After a moment the footsteps continued in their direction. Herbert slid his stick from beneath the armrest and waited. Jody’s footsteps. retreated to the right. He was frustrated at not being able to call to her and tell her to stop.

He let his breathing fall to his abdomen to relax him.

“Buddah Belly” they had called it when he was in rehabilitation. When he was taught that a man wasn’t measured by whether he could walk but whether he could act.

Two men walked past. He thought he recognized them from the van. Herbert waited until they had walked by. Then he quickly wheeled behind the second man, swung his stick sideways, and clubbed him hard in the thigh. The man doubled over. When his friend turned around, his submachine gun at his side, Herbert brought the stick swinging back into his left kneecap. The man dropped faceforward, toward Herbert. Herbert struck him hard on the head. As the first man groaned and struggled to get back to his feet, Herbert hit him on the back of the neck. He flopped down, unconscious. Herbert sneered as he looked down at the two men.
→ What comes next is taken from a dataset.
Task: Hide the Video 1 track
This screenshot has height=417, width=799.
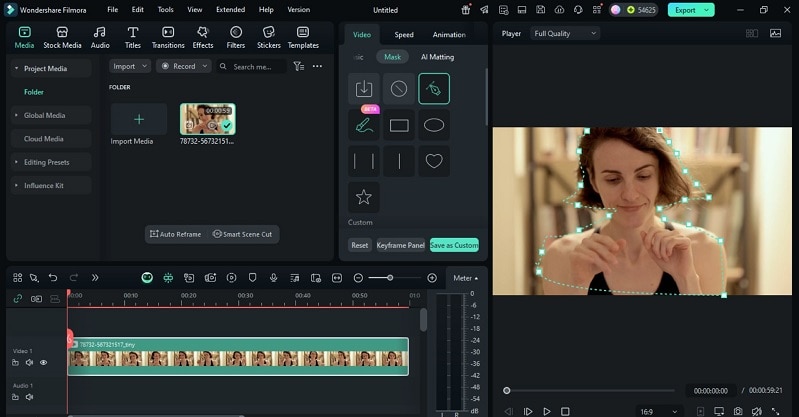Action: [43, 363]
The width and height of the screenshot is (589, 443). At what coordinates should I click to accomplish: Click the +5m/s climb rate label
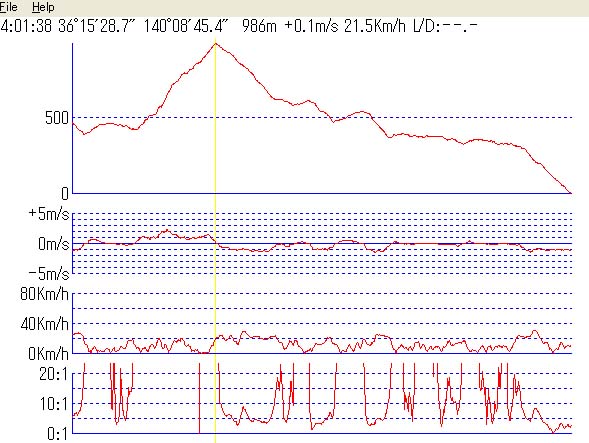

I ought to kill them, he thought, his hand reaching for the Urban Skinner. But that would make him as vile as they were, and he knew it. Instead, he returned his stick to the armrest. Picking up the compact submachine gun, a Czech Skorpion, he set it in his lap and wheeled after Jody.

Even though he rolled as quickly as possible through the blue-black darkness of the woods, he knew that she had probably gone too far to catch. He thought about calling Hausen for help, but who could Hausen trust? According to Paul, the politician didn’t even know that his own personal assistant was a neo-Nazi. Herbert couldn’t call the police.

He’d killed a man and would probably be hauled off before Jody could be extricated. And even if they were working on the side of the law, what understaffed group of peacekeepers would march into a remote camp of militant radicals at the height of Chaos Days? Especially radicals who had calmly decimated the crew of a movie set.

As he had been trained from his earliest days in intelligence work, Herbert took stock of the things he knew for certain. First, in this situation he could only rely on himself. Second, if Jody reached the camp before him she would be killed. And third, she was probably going to reach the camp before him.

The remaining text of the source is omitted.